CREBs

CREBs

January 01, 2009 | By Keith Martin in Washington, DC

CREBs can be issued to finance electric generating equipment at a landfill, even though the landfill benefited in the past from tax credits for producing landfill gas, the IRS said.

CREBs are bonds that a municipal utility, electric cooperative or Indian tribe can issue to borrow to pay for new generating equipment that uses renewable energy. No interest is paid on the loan. The lender can claim federal tax credits instead. The acronym stands for “clean renewable energy bonds.” Anyone wanting to use the bonds must get an allocation of bond authority from the US Treasury Department. Congress authorized another $800 million in CREBs in October.

Congress provided tax credits to landfill gas producers in the past as an inducement to produce the gas.

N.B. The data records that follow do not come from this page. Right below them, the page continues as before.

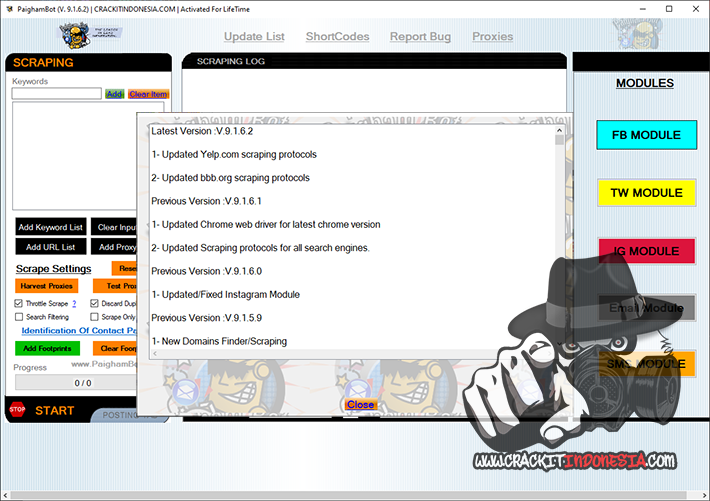
Task: Click the Add Keyword List button
Action: [x=50, y=227]
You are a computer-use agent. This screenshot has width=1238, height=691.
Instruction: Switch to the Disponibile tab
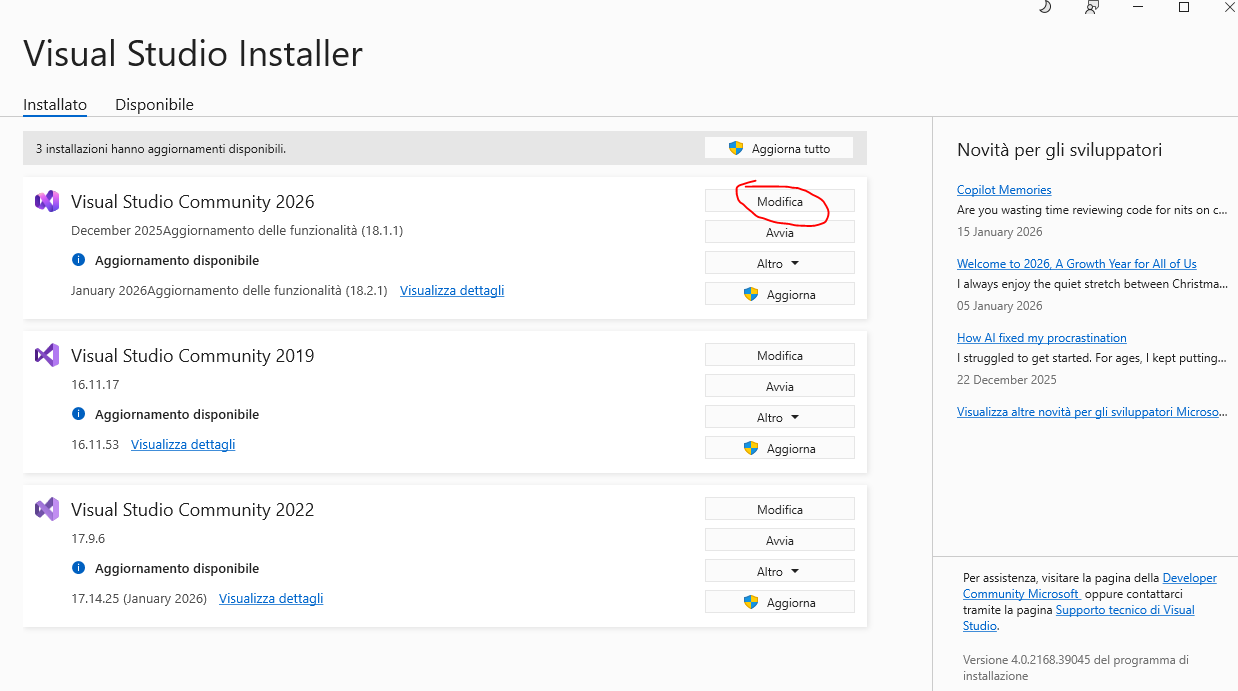(x=154, y=105)
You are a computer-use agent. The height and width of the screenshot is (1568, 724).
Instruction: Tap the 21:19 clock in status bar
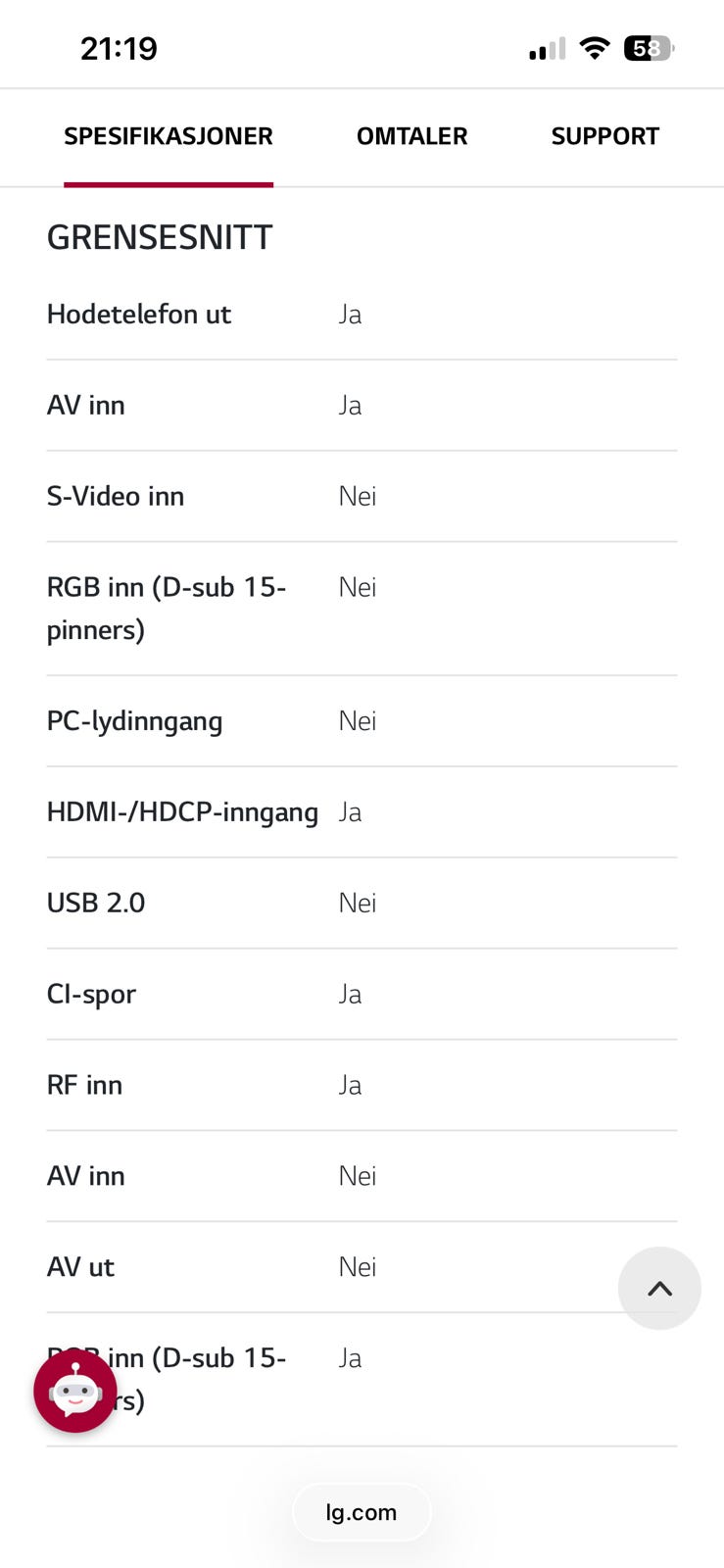119,48
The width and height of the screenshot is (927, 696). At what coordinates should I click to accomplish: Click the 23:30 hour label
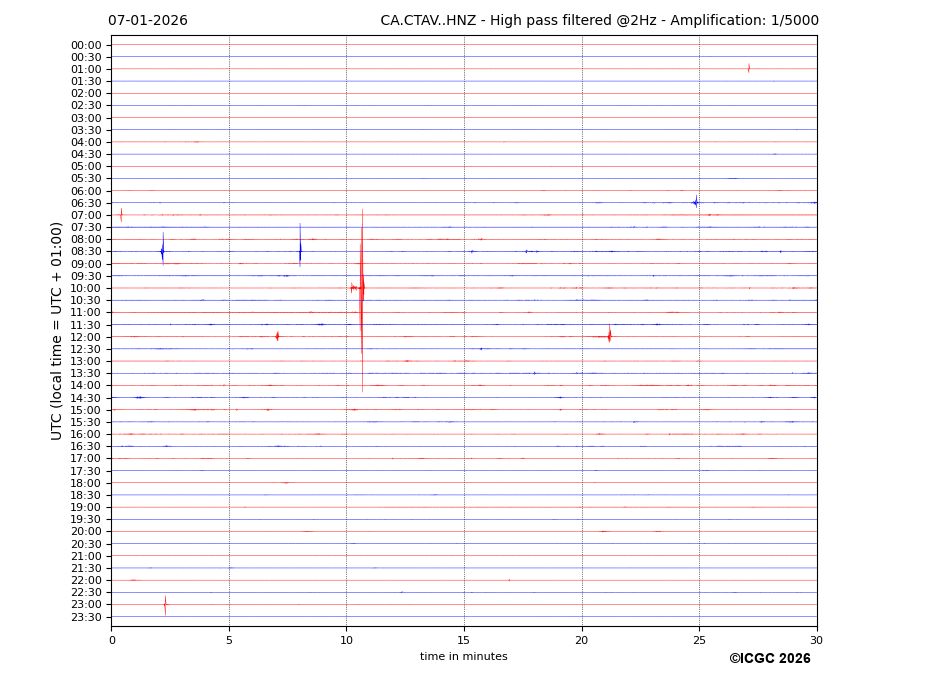tap(86, 617)
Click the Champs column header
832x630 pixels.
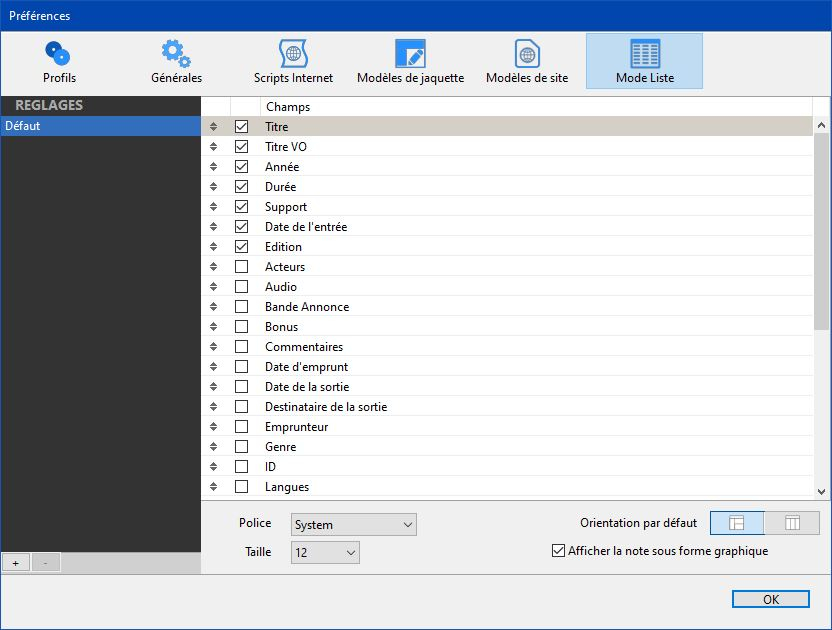535,107
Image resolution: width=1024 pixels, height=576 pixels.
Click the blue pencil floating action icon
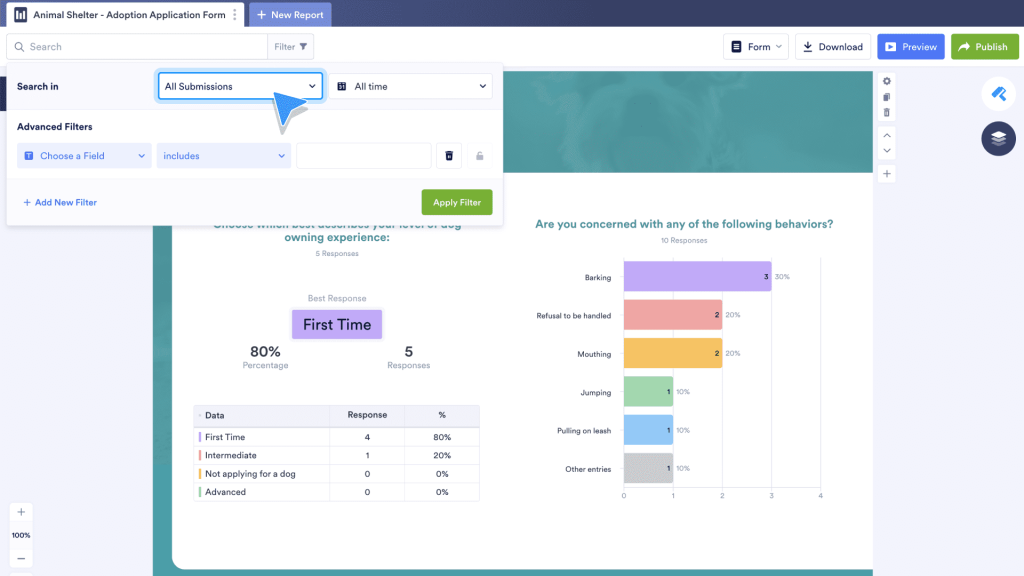pyautogui.click(x=998, y=93)

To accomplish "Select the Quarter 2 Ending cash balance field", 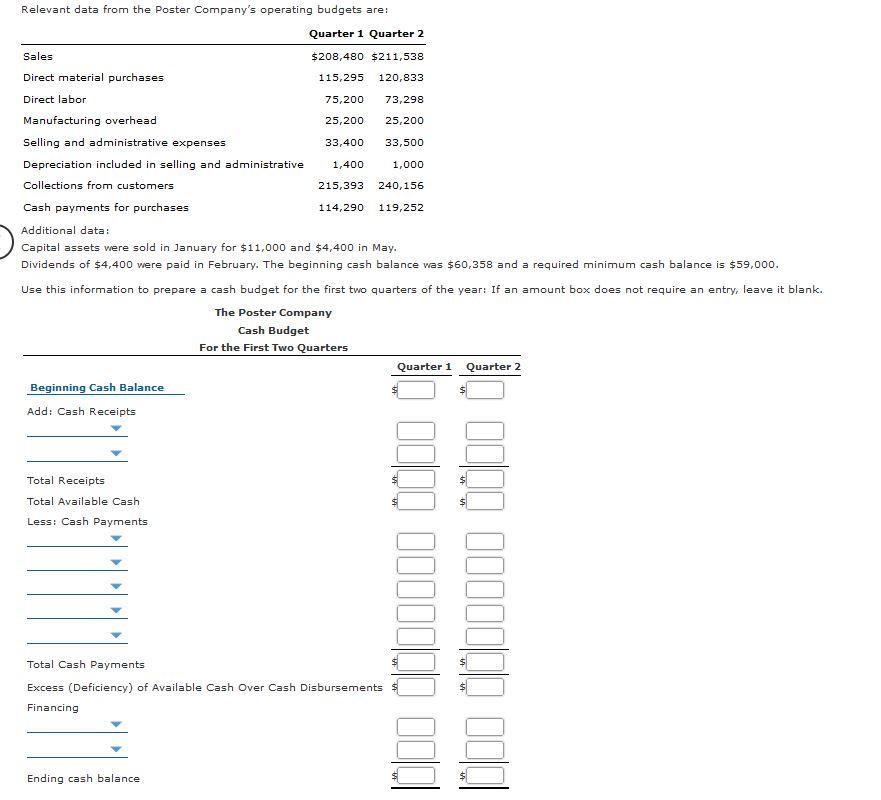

It provides separate production tax credits currently to power companies as an incentive to use landfill gas and other forms of renewable energy to generate electricity. However, Congress considers it double dipping for the same project to benefit from both types of tax credits. Thus, production tax credits cannot be claimed by an electricity generator to the extent he uses landfill gas from wells whose output qualified in the past for the gas producer credits.

An electric cooperative plans to use such gas in generators it is installing at an existing landfill.

Congress created CREBs to give municipal utilities, coops and Indian tribes a tax subsidy on power plants that would have qualified for production tax credits had they been privately owned.

The IRS told the coop in a private ruling that the bonds can be used to finance the type of project that would have qualified for production tax credits if it had been privately owned.

It said there is no need to inquire further into details about whether the project would have qualified in fact for production tax credits in private hands. The ruling is PLR 200844008. The agency made it public in November.